O,O,S-Trimethyl phosphorothioate (OOS-TMP), an impurity of many organophosphorus insecticides, causes a delayed toxicity in rats and mice which is associated with morphological and biochemical changes in the lung. Oral administration of doses as low as 20 mg/kg alters bronchiolar epithelial morphology and causes an increase in bronchopulmonary lavage lactate dehydrogenase levels. In the present study, the effects of OOS-TMP on alveolar and bronchiolar cells were examined by determining the patterns of cellular regeneration in rats at periods of 12 hr, 24 hr, 3 days, and 7 days after treatment. Dividing cells were labeled with tritiated thymidine and studied with autoradiographic techniques.
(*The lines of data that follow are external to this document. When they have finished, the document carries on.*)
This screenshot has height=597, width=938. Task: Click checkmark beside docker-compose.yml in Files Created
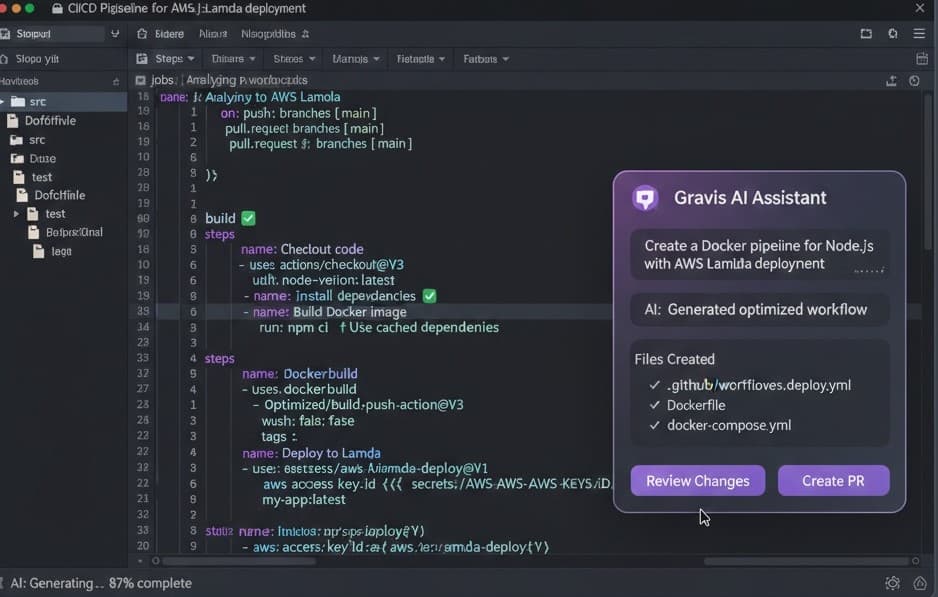[x=655, y=425]
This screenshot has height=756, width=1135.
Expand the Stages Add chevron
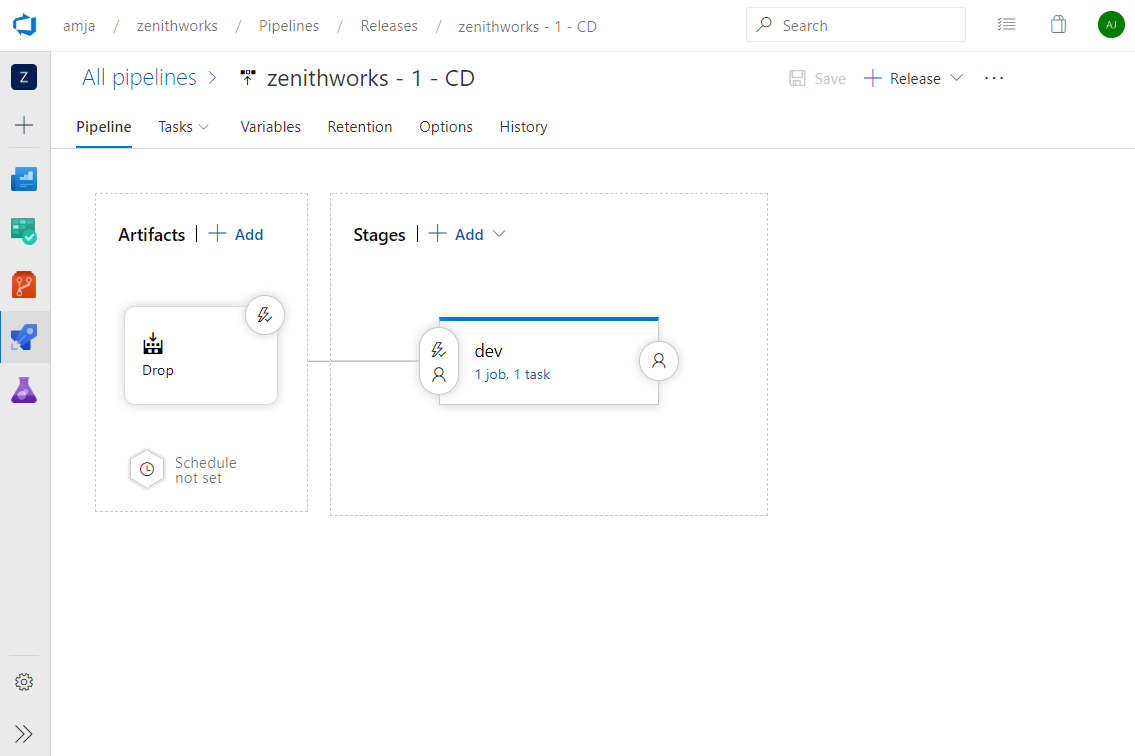[x=496, y=234]
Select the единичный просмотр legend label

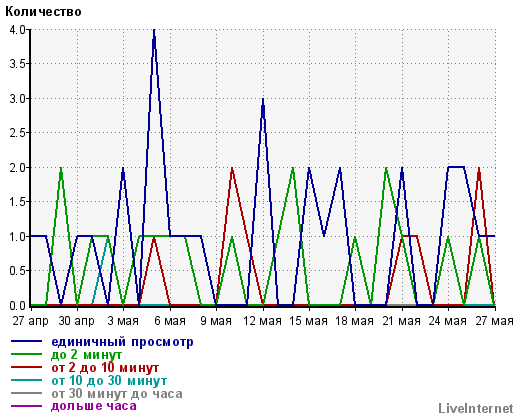tap(122, 342)
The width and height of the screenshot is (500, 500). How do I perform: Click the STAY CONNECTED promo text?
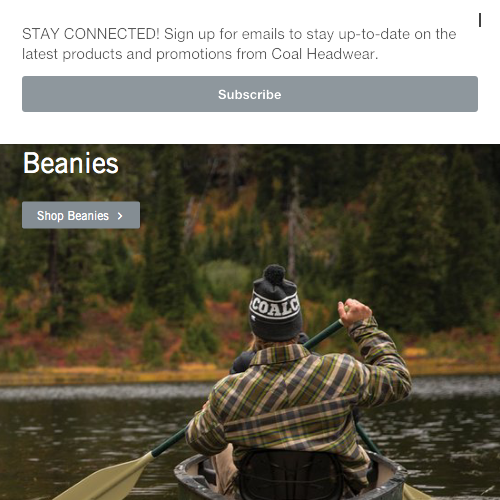(x=239, y=44)
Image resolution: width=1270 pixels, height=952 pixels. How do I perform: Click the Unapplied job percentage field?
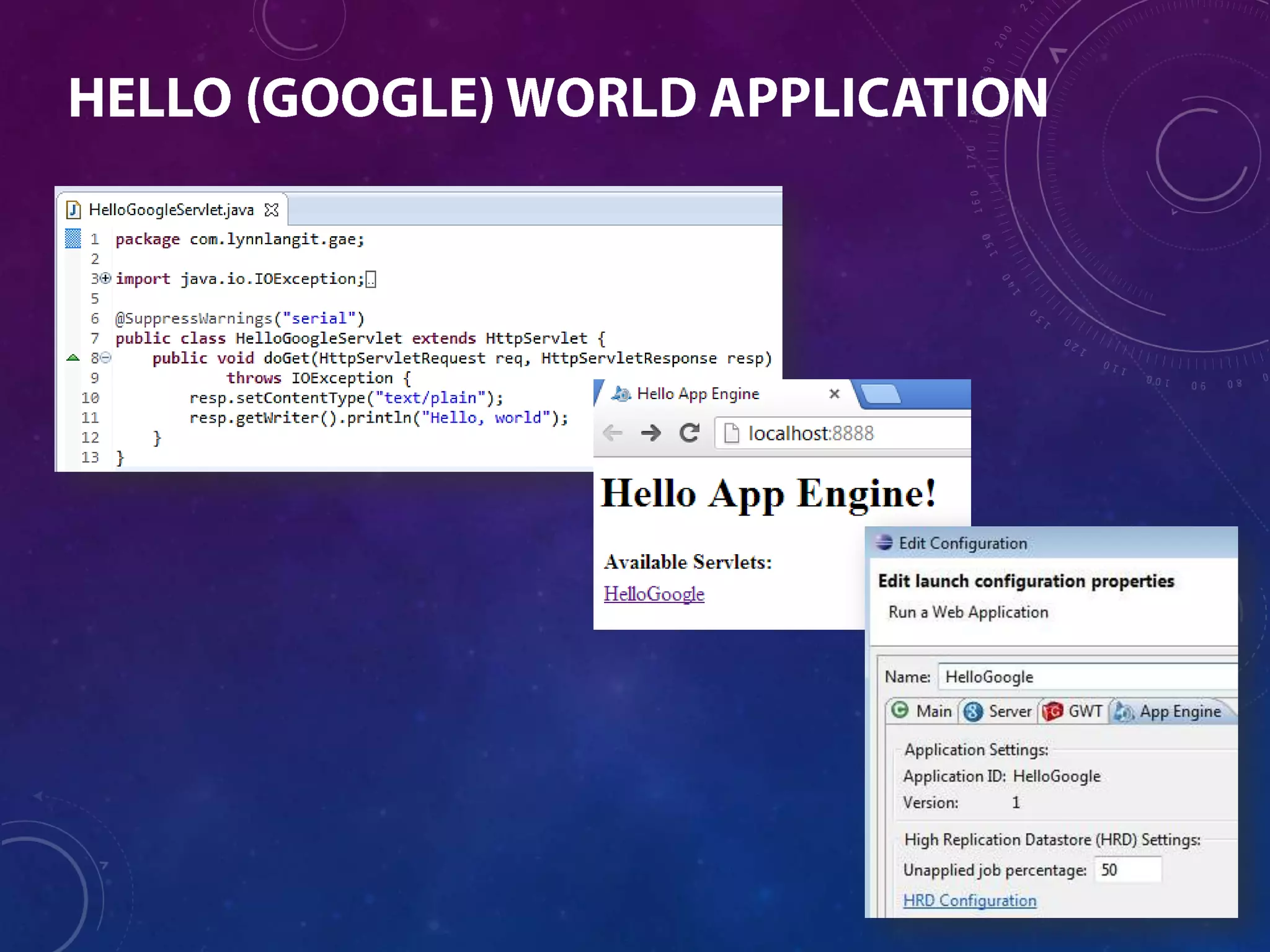click(x=1127, y=870)
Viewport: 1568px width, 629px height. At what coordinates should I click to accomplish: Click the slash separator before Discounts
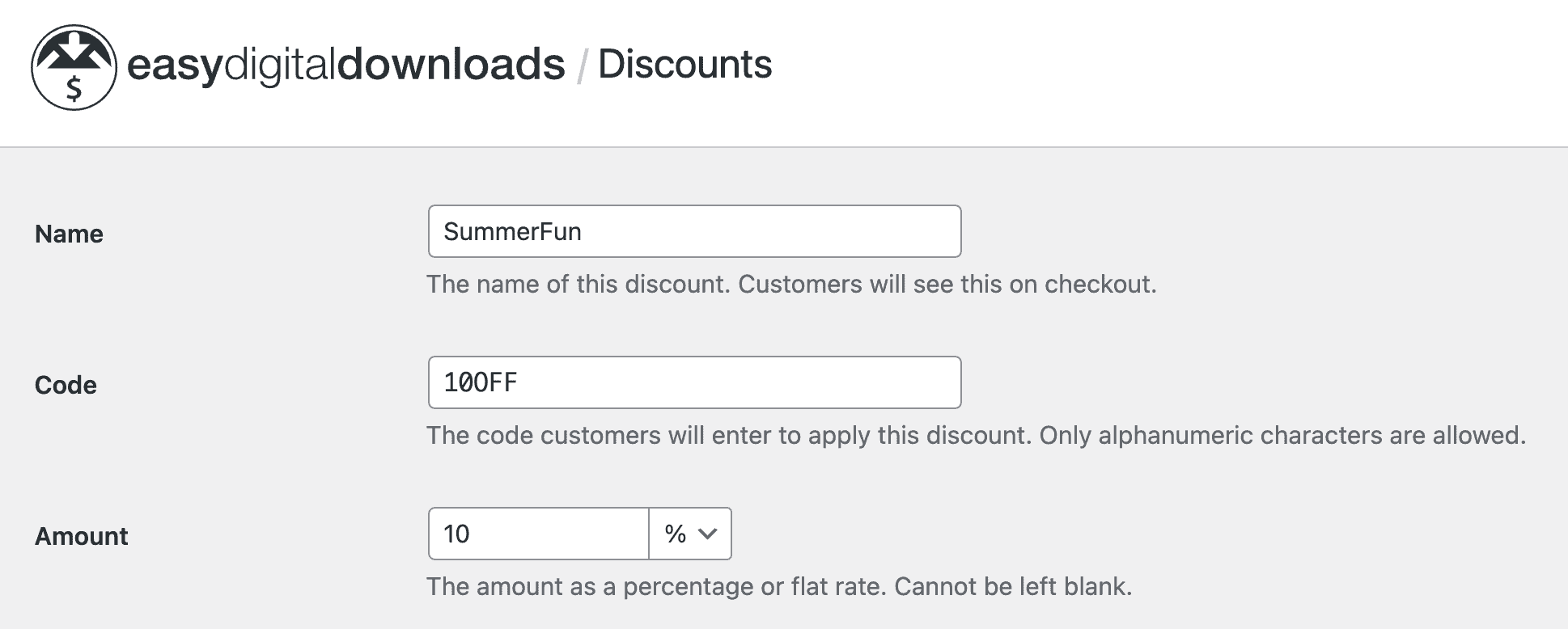(x=582, y=65)
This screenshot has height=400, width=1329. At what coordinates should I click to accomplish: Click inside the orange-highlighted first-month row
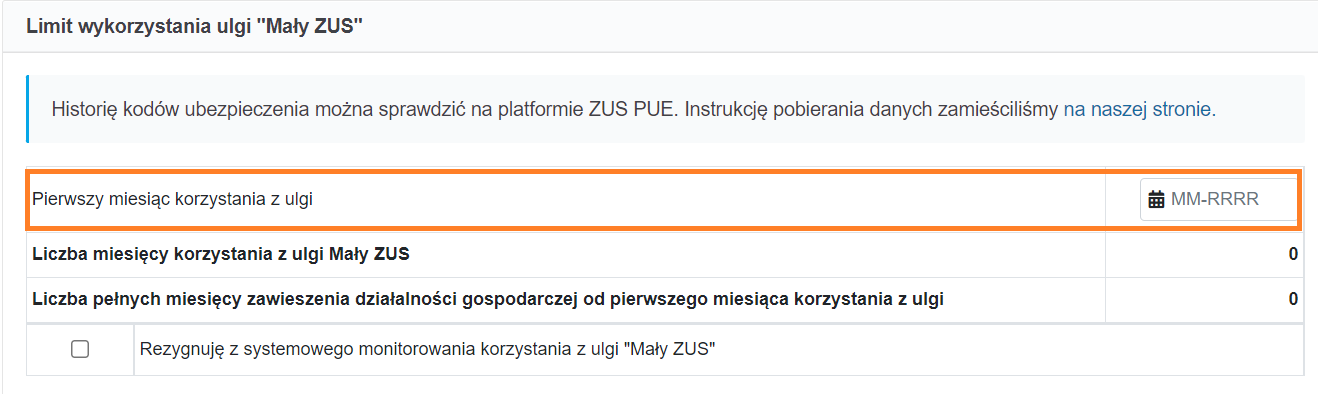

The results showed that OOS-TMP treatment initiated proliferation of alveolar type II cells within 24 hr. The proliferative response of type II cells continued to increase in 3-day and 7-day treatment groups. Labeled alveolar type I cells began to appear after 3 days, indicating that type II cells were dividing to replace damaged type I cells. Cells of the alveoli were thickened and showed vacuolization. In the bronchioles, labeled Clara cells were increased on Day 3 and Day 7 while the number of labeled ciliated cells remained near control levels throughout all time points, indicating that in bronchiolar epithelium, OOS-TMP stimulates the proliferation of Clara cells but does not damage ciliated cells. The binding of tritiated OOS-TMP to lung tissue was also examined by autoradiography. It was found that [3H]OOS-TMP binds to all regions of lung tissue.